Financial data transfer company Swift can continue to pass details of European citizens' transactions to US authorities provided the firm signs a formal get-out clause granting it immunity from European data protection laws, the European Commission has said.
The Society for Worldwide Interbank Financial Telecommunication SCRL (Swift) has been at the centre of a transatlantic dispute over data protection since being ordered to share millions of pieces of information about people and companies from around the world with US agencies after the terrorist attacks on 11 September 2001.
The information was deemed essential in tracing the financing of terrorism and Swift complied with the order. However, European data protection laws forbid transfers of European citizens' personal data outside the European Union (EU), if the country receiving the data has a weaker data protection regime than Europe's. The US is considered such a country under European laws.

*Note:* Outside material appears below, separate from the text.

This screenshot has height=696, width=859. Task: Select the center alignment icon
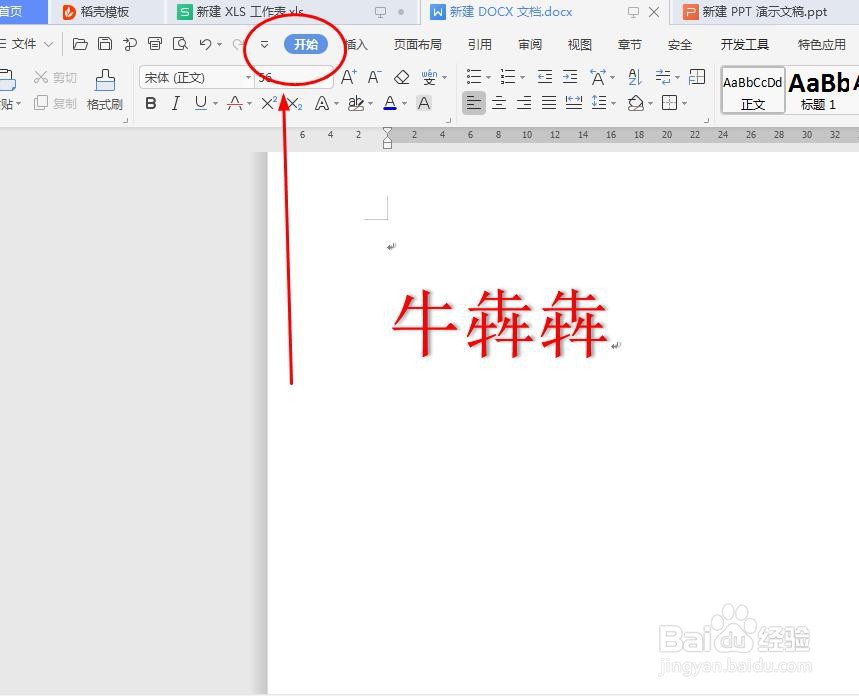pyautogui.click(x=500, y=102)
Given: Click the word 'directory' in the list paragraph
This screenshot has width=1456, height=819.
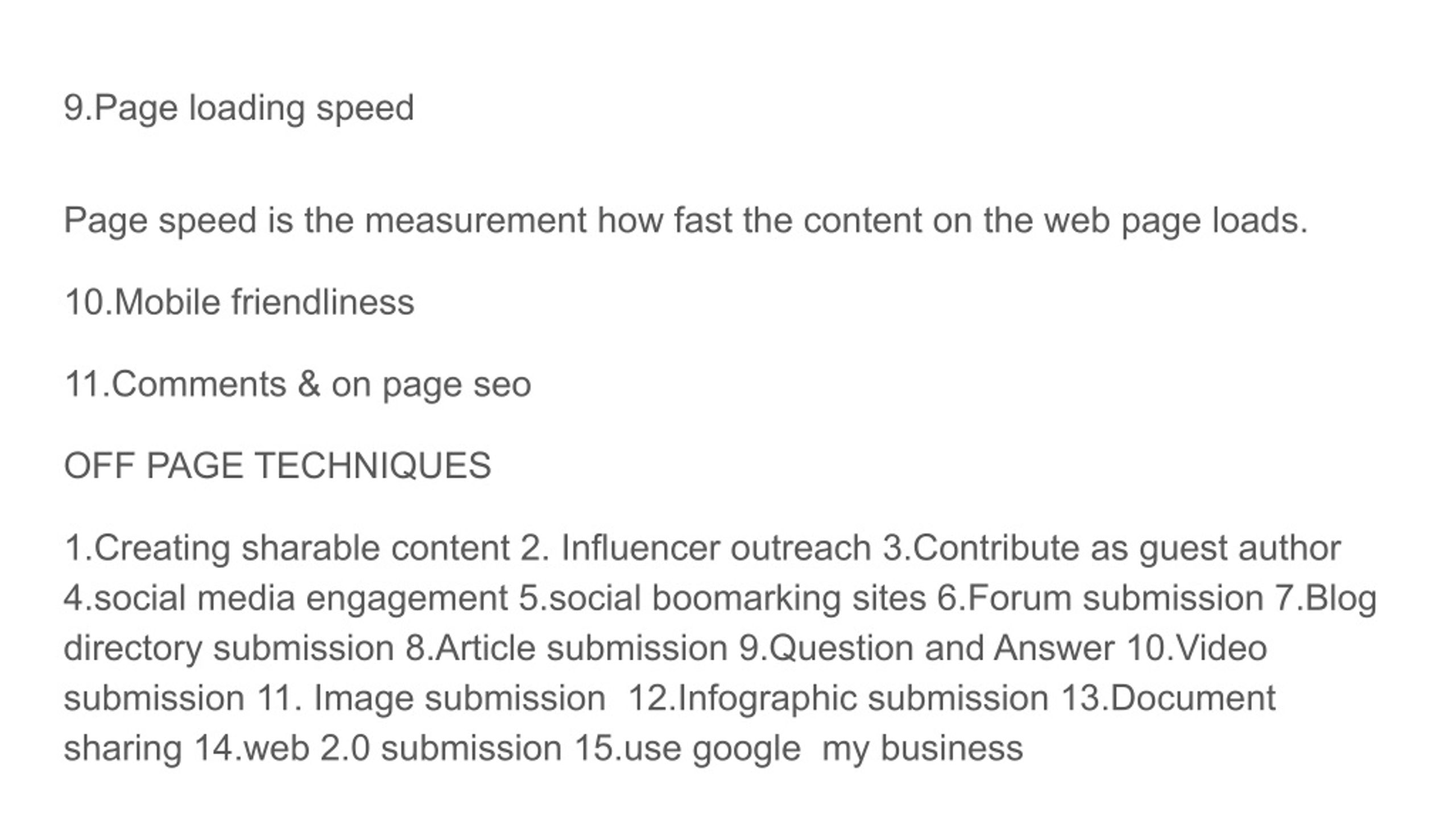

In June 2006, The New York Times revealed that Swift had been sharing the data with US authorities for years, sparking investigations in Europe into how the European laws could have been breached.
In an agreement reached between the European Commission, the German government, which currently holds the EU's presidency, and the US Treasury department, Swift can continue to share the information if it signs the safe harbour agreement and as long as individuals are informed by their banks that the information will be passed over to US authorities, the Commission said.
If these conditions are met, then US authorities are free to keep the data for up to five years, said European Commission spokesman Friso Roscam Abbing.
The safe harbour agreement has been signed by many large multinationals including Microsoft. By signing it, companies agree to respect Europeans' private data once it leaves the EU.
"The EU will have now the necessary guarantees that the US Treasury processes data it receives from Swift's mirror server in US in a way which takes account of EU data protection principles," said Commission vice president Franco Frattini, the commissioner responsible for justice, freedom and security.
"I welcome the US Treasury Department's unilateral representations and the opportunity the Treasury has given the European Union to have its views and concerns duly reflected in the representations," Frattini added.
"As well as Swift joining the Safe Harbour and its compliance with the Safe Harbour privacy principles, we now look to Swift and to the financial institutions that use its services to ensure that they fully comply with their information obligations under European data protection law. We urge them to take all the necessary steps to ensure their quick compliance with European data protection law."
Swift has promised to sign the safe harbour agreement in the coming days, while banks that use Swift to transfer funds have agreed to set up systems that will alert their customers of data transfers to the US by 1 September, Roscam Abbing said. However, it remains unclear what happens if customers decide that they don't want their information shared, the Commission spokesman added.